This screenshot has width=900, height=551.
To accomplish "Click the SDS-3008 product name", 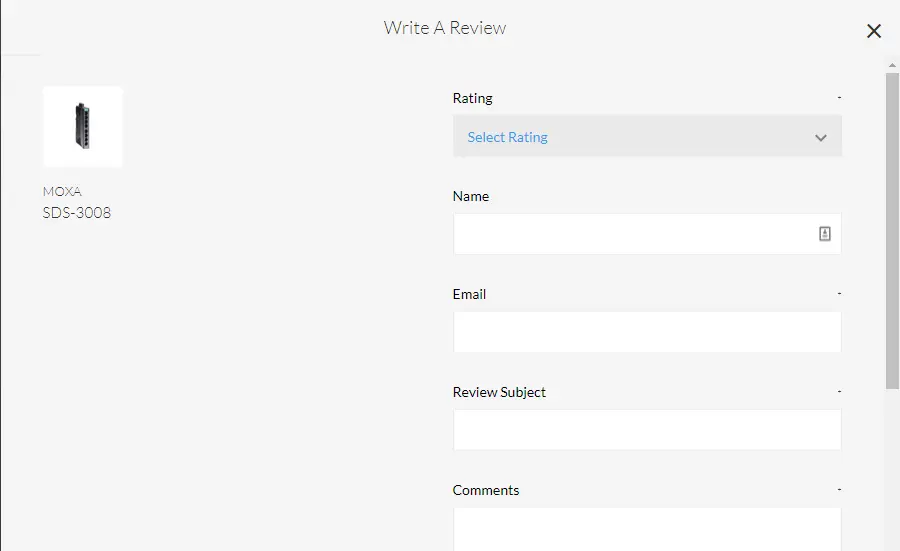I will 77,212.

==

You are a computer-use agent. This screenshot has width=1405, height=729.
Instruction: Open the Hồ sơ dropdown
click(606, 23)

==

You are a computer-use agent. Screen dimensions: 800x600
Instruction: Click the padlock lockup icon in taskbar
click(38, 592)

> **Description of the task**:
Set down without alteration the rows from the line containing "You are a computer-use agent. Screen" to the line containing "click(38, 592)", including both of those lines.

> **Full output**:
You are a computer-use agent. Screen dimensions: 800x600
Instruction: Click the padlock lockup icon in taskbar
click(38, 592)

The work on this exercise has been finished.